Between Heaven and Mirth: Why Joy, Humor, and Laughter Are at the Heart of the Spiritual Life by James Martin, SJ (New York: Harper One, 2011. 272 pp)

Rev. James Martin, SJ, is a Jesuit priest, editor at large of America Magazine, and bestselling author of Jesus: A Pilgrimage, The Jesuit Guide to (Almost) Everything, and Between Heaven and Mirth. Father Martin has written for many publications, including the New York Times and The Wall Street Journal, and he is a regular commentator in the national and international media. He has appeared on all the major radio and television networks, as well as in venues ranging from NPR’s Fresh Air, FOX’s The O’Reilly Factor, and PBS’s NewsHour to Comedy Central’s The Colbert Report. Before entering the Jesuits in 1988, Father Martin graduated from the Wharton School of Business and worked for General Electric for six years. In 2017, Pope Francis appointed him to be a Consultor for the Vatican’s Secretariat for Communication.

It’s Good to Laugh

I love a good laugh. The pure joy of humor shared with friends represents some of the best times in life. Laughter embeds a story in memory. As I write this review, I think back on the idea of laughter and vivid moments spring to life. A joke long forgotten still links to the memory of a jovial encounter at a restaurant in Lake Chelan. A self-deprecating, or more likely a family deprecating costume earned many a laugh during a Halloween party in high school. These moments link to innate elements of our human experience. The joy of relating to others and building humor out of shared experience develops deeply held memory.

So then why do our spiritual lives often feel so dreary, mundane, and serious?

Father James Martin explores this idea in Between Heaven and Mirth, arguing for levity, humor, and joy as clear foundations for a spiritual life.

While following the Jesuit tradition, Martin expands Between Heaven and Mirth in an ecumenical manner. These ideas apply no matter the faith tradition.

At its root, Martin suggests that the lack of joy occurs from a misreading of the core faith texts and a misapplication of spiritual disciplines.

Scriptural Precedent

Regarding Scripture, Martin suggests a deeper, truer reading of the text, specifically in its cultural context, opens humor, absurdity, and satire in the Bible.

“Indeed, the very incongruity of the parables—the topsy-turvy, seemingly absurd nature of their message (the poor are rich; the rich are poor; the blind see; the sighted are blind)—is the stuff of comedy. The absurdity is even richer when listeners realize that Jesus’s insights are, in fact, true” (32).

Deeper exegetical and hermeneutical work opens a world of humor. If the sacred text operates with a funny bone. Should we not also?

Adding to Your Spiritual Discipline

Secondarily, Martin argues for mirth as a bedrock of joy and an important element of our spiritual disciplines.

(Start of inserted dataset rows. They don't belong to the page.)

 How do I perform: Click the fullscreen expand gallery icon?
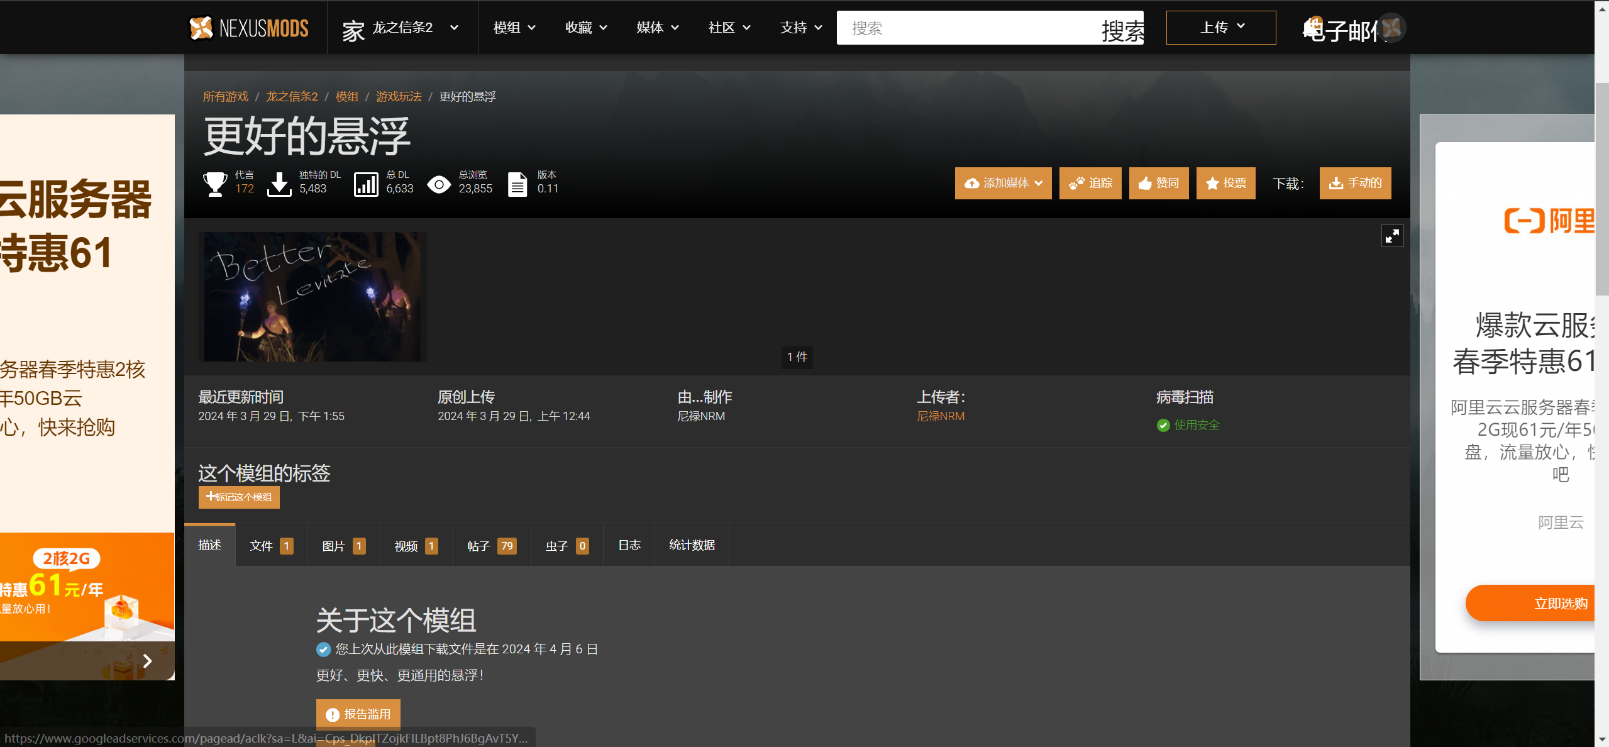pos(1392,236)
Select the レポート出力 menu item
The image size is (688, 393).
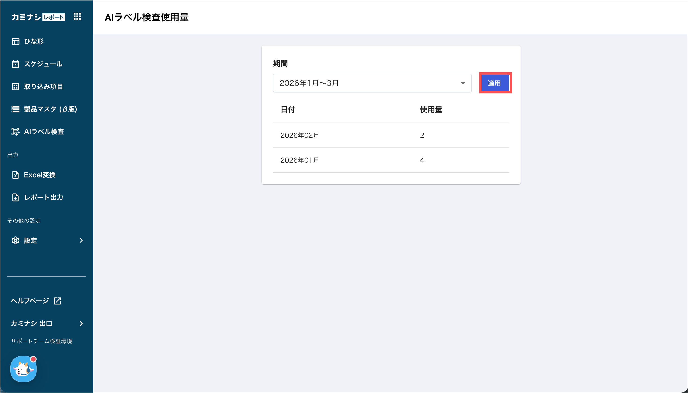[44, 198]
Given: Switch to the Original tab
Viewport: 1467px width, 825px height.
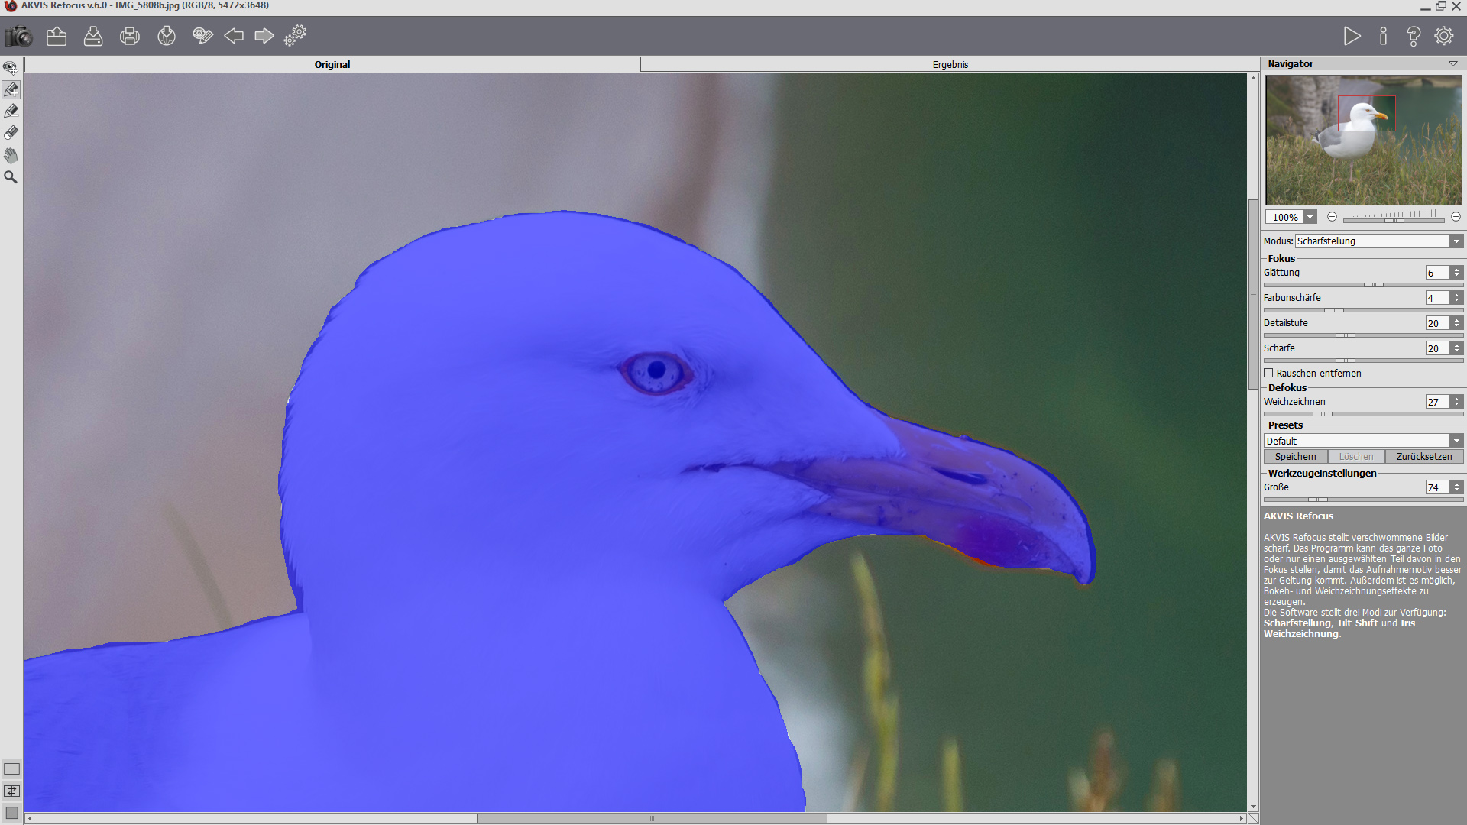Looking at the screenshot, I should point(332,64).
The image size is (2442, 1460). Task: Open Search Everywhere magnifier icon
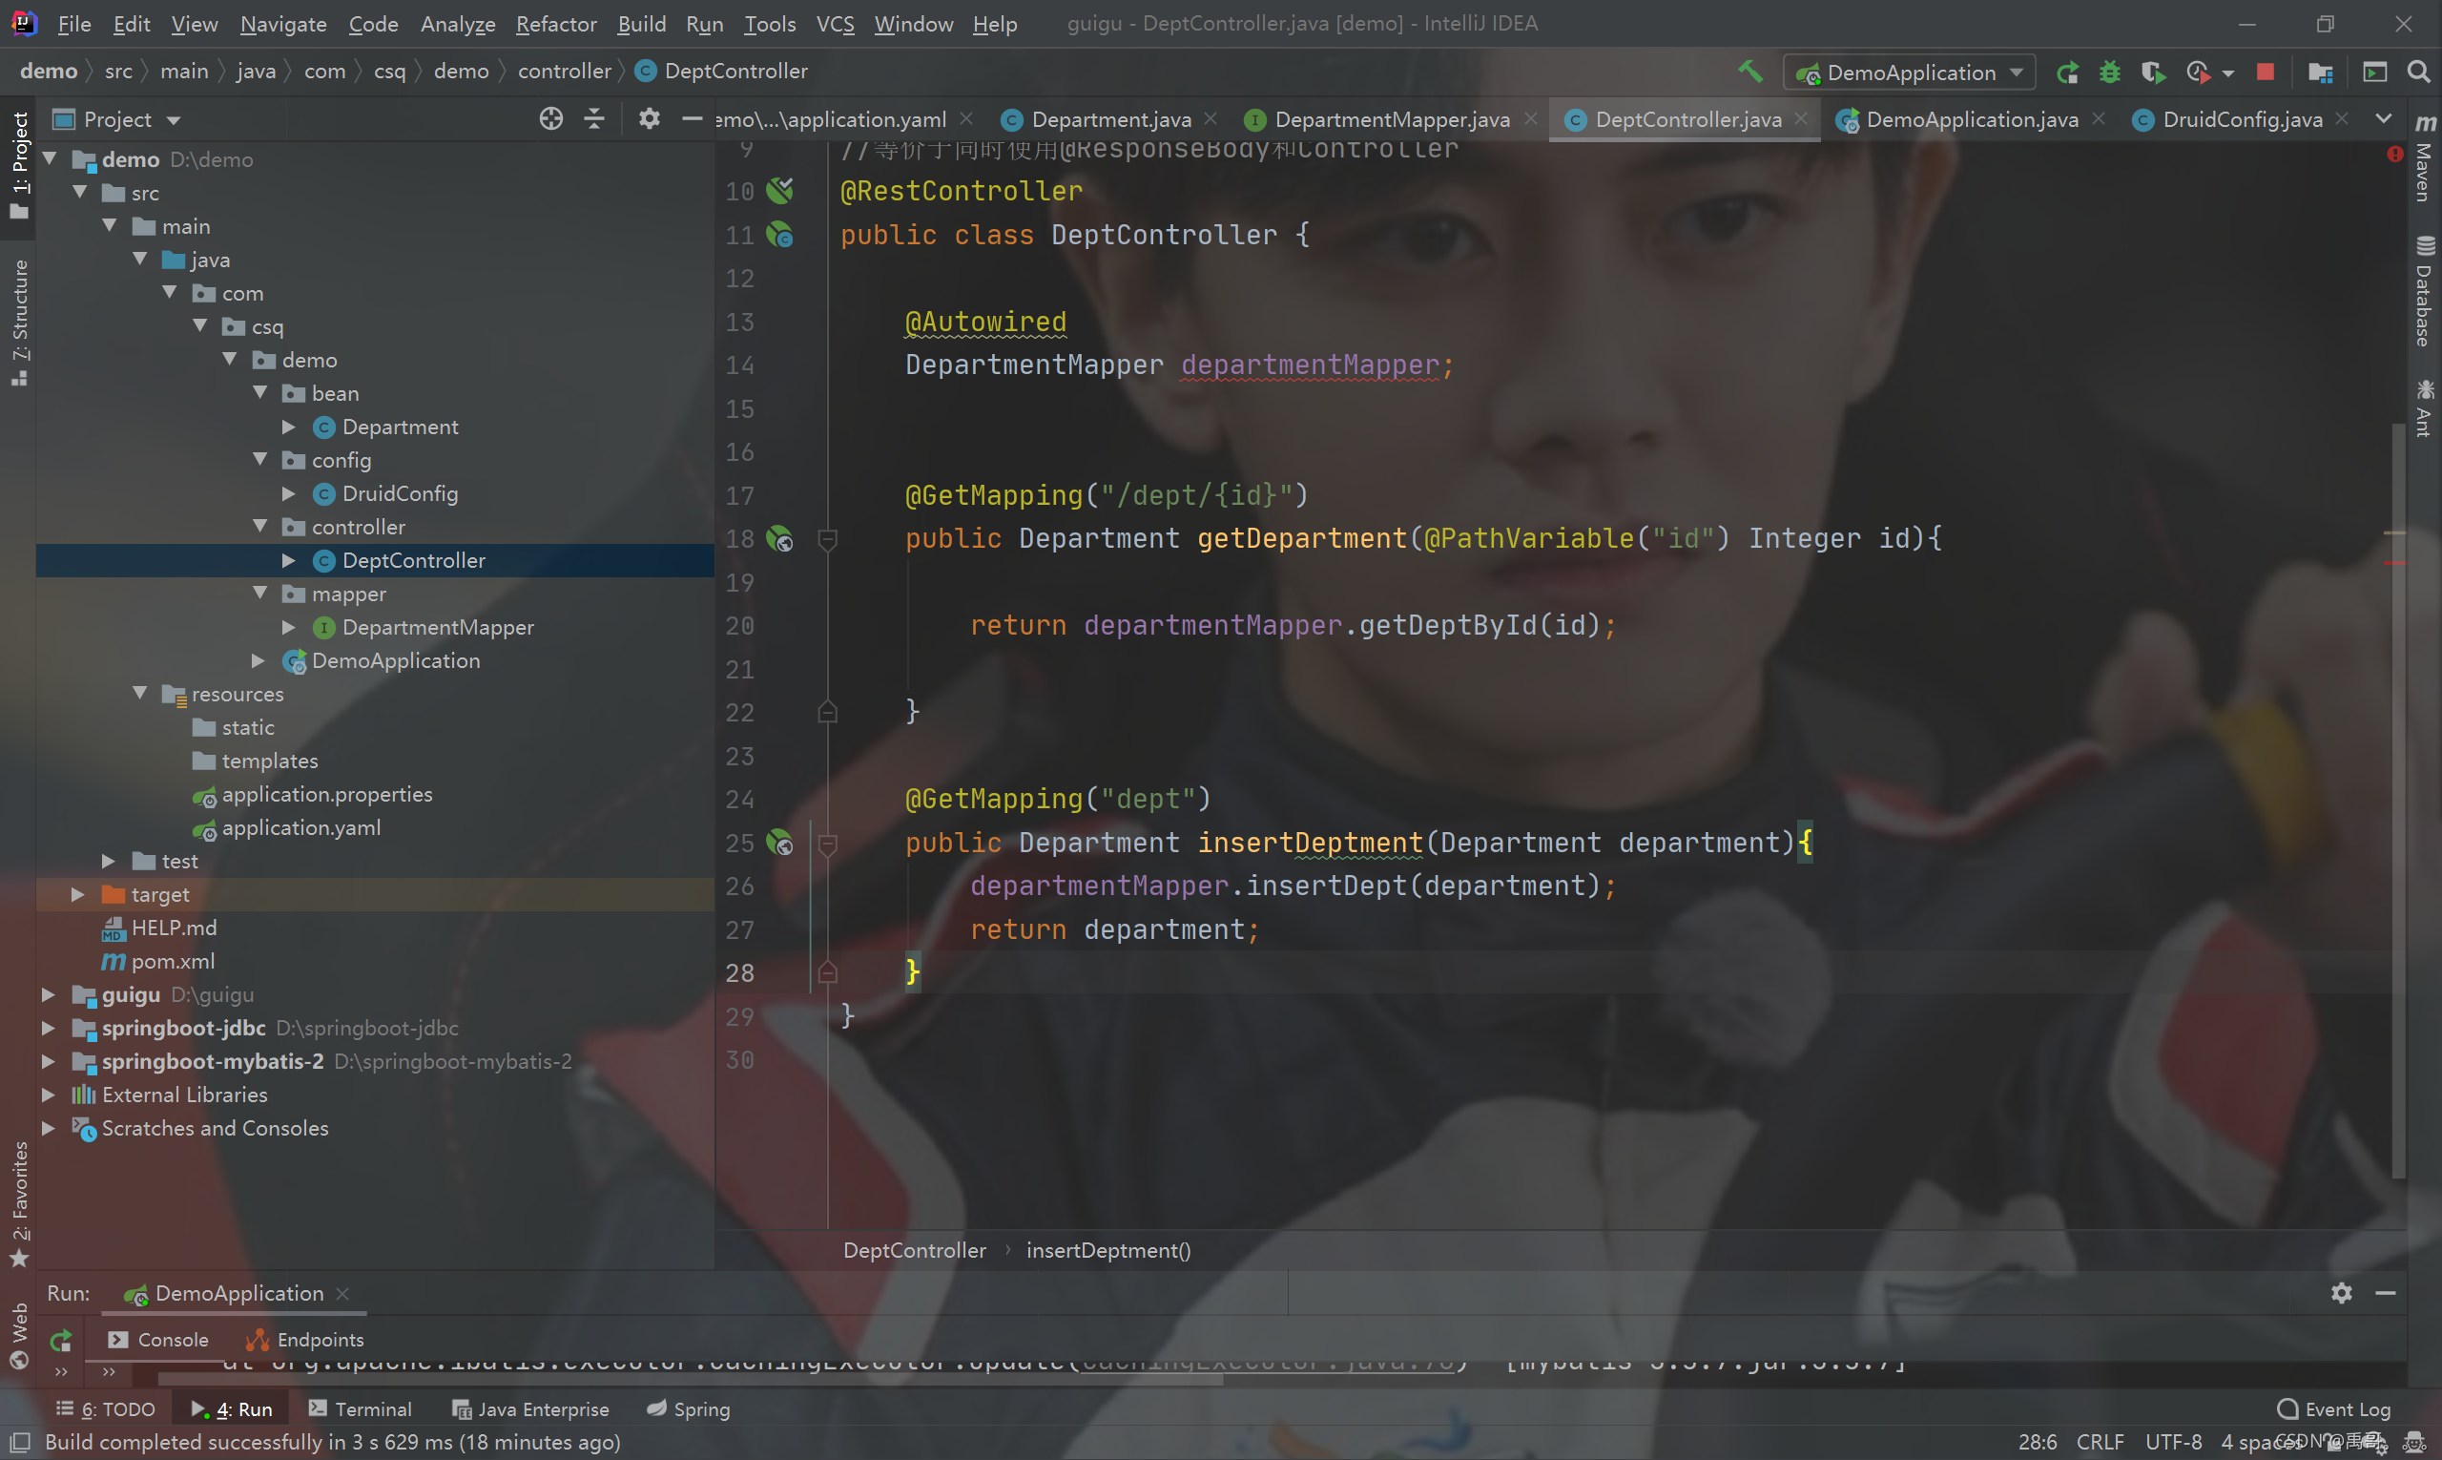click(x=2418, y=72)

“First, joy springs from gratitude. When we recall things, events, or people for which or for whom we are grateful, our joy increases. Second, prayer supports the other two virtues. A contemplative awareness of the world and an attitude of prayerful attentiveness make it easier to see life’s blessings. Finally, joy moves us to gratitude. Our gratitude over good news can lead to joy. Joy can also move us to pray. In our joy, we want to be with God, to share our joyful life, gratefully, in prayer—just as we would share joy with a friend” (216).

Humor and mirth develop joy in our lives and the expanding of joy links to these spiritual disciplines faith-minded individuals so often want to master. In other words, mirth and levity beget a robust spiritual life.

Ultimately, these ideas convict the rigidly pious amongst us and suggest a life lived with a bit more humor is closer to the life God likely wants us to lead.

However, Martin’s argument functions in a thinly developed manner. The length of the book doesn’t sustain the argument in a way that leaves a rewarding experience for the reader. To me, this argument would function optimally at an article length. Nevertheless, it speaks to core truths around joy and humor and how they link to deeply held experiences in our lives. For this reason, the book holds value.